**Task prompt:**
Format the lines below as a JSON list of strings, one string per line, with blank lines omitted. Leave the pictures out of the answer.

'''

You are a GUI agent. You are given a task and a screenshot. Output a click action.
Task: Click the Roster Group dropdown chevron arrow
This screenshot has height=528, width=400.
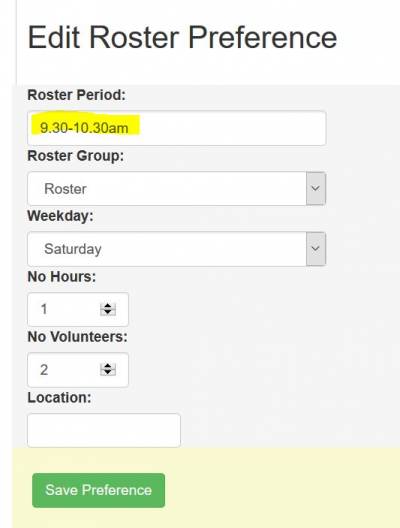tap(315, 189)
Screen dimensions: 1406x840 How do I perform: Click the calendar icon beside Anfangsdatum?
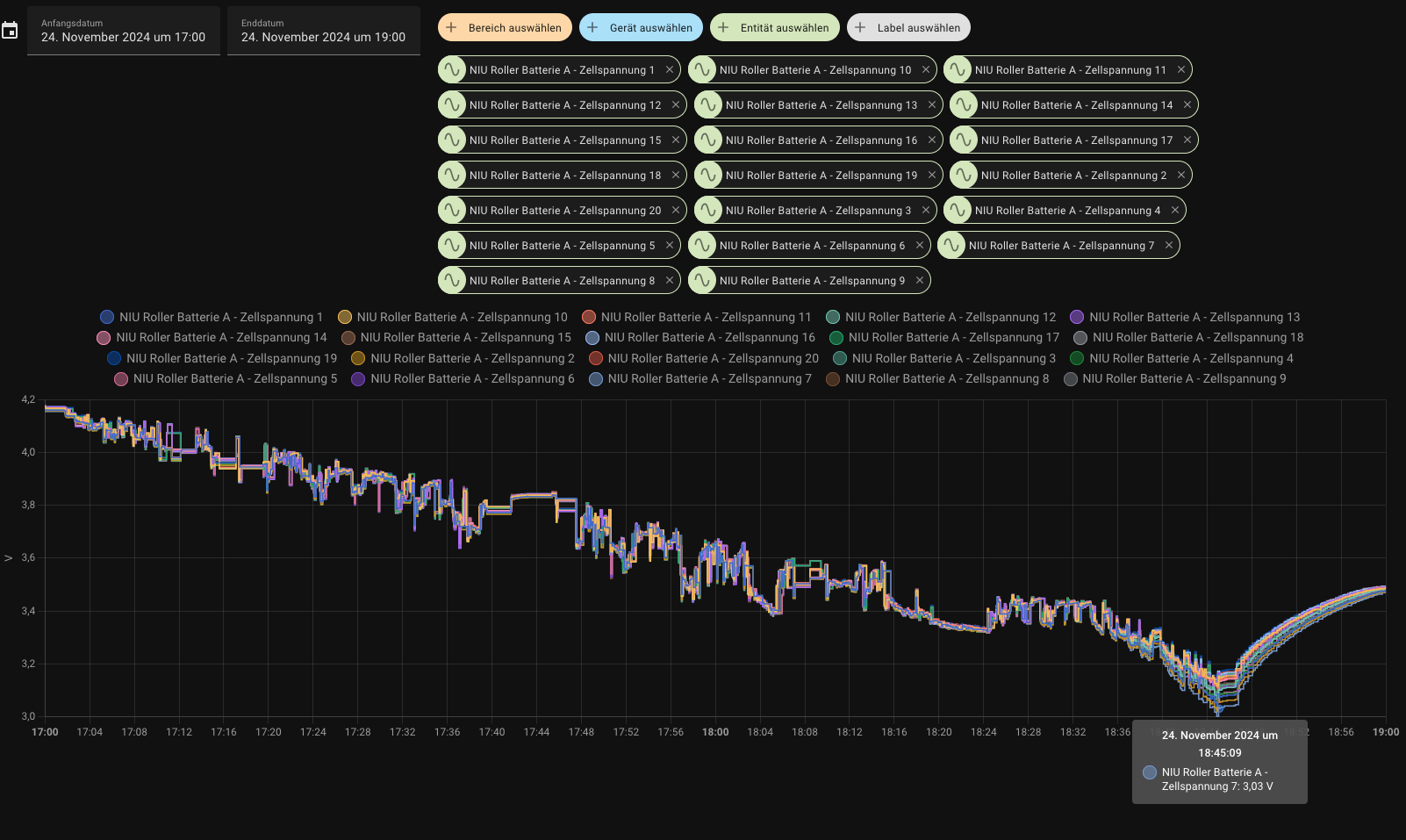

'''

**Result of this exercise:**
[
  "You are a GUI agent. You are given a task and a screenshot. Output a click action.",
  "Task: Click the Roster Group dropdown chevron arrow",
  "This screenshot has height=528, width=400.",
  "tap(315, 189)",
  "Screen dimensions: 1406x840 How do I perform: Click the calendar icon beside Anfangsdatum?"
]